Kerala has been one of the few states in the country to consistently record 'above-national average' polling percentage in all general elections. The state recorded the highest turnouts of 79.2 percent and 79.3 percent in 1977 and 1989 elections respectively. The state gave all the 20 seats to the Congress-led front in 1977 and 17 in 1989.
Congress leaders claim that the current election will be a repeat of 1977. The initial polling trends in the Tuesday's election indicated that the turnout would come close to the previous best. By 7 pm, the voter turnout was 70.21 percent, while PTI quoted official sources at saying the overall polling was estimated to be 73.06 percent.
Past poll analyses show that Congress and its allies have benefitted from high polling percentage, which was mostly spurred by sensitive issues. While Emergency was the main issue that dominated the campaign in 1977, it was the Mandal Commission report and Shah Bano case that spurred a wave in favour of the Congress in 1989.
It appears that the Sabarimala women’s entry issue and Congress president Rahul Gandhi's candidature in Wayanad may have the same effect in the present election. These were the main campaign themes of all the three major fronts during the campaigning in most constituencies this time.

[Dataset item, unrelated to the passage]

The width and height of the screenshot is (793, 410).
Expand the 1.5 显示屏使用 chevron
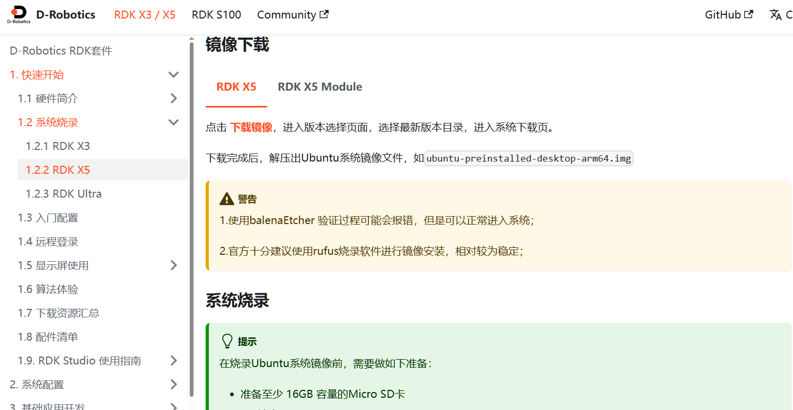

A ‘Sabarimala rush’ for voting was discernible in most places, particularly in the sensitive south and central Kerala constituencies. In Pathanamthitta, the epicentre of the Sabarimala protest, long queues were seen from the early part of voting on Tuesday, suggesting that people were coming out to vote with a vengeance.
The Assembly segments of Aranmula, Adoor, Ranni, Kanjirappally and Poonjar, with strong undercurrents of the Sabarimala issue, witnessed brisk polling. In Aranmula and Ranni, the ruling front is facing trouble over Sabarimala as well as disaffection over 2018’s devastating floods.
Pathanamthitta is home to one of the toughest contests, with BJP candidate K Surendran seen throwing a big challenge to sitting MP and United Democratic Front (UDF) candidate Anto Antony and LDF candidate Veena George.
The powerful Nair Service Society (NSS), representing a prominent section of the majority Hindu community, had declared that it would adopt an equidistant stand in the election, giving a sense of comfort to both UDF and LDF.
But in an important television appearance on the polling day, NSS general secretary Sukumaran Nair declared that the polling will reflect the popular resentment against the policies of the government. Even his bete noire Sree Narayana Dharma Paripalana Yogam (SNDP) general-secretary Vellappally Natesan admitted that Sabarimala will be a major issue in the hill shrine’s catchment areas.
The key question is who will be the beneficiary of this sentiment. NSS had expressed its disappointment with the Modi government’s failure to do anything to protect customs and traditions, but in reading between the lines of Sukumarn Nair’s statement, the undercurrents of the Sabarimala issue — which gathered further momentum towards the close of the campaigning period — are expected to benefit the BJP.
This could, perhaps, help the BJP upstage the rival UDF and LDF in some of the Sabarimala-sensitive seats such as Pathanamthitta and Thiruvananthapuram, where punters are putting their money on BJP’s K Surendran and Kummanam Rajasekharan respectively. Thrissur, where popular film actor Suresh Gopi is the NDA candidate, is also considered to be a good BJP prospect. The large turnout of women in the constituency seems to have surprised both the ruling and Opposition fronts.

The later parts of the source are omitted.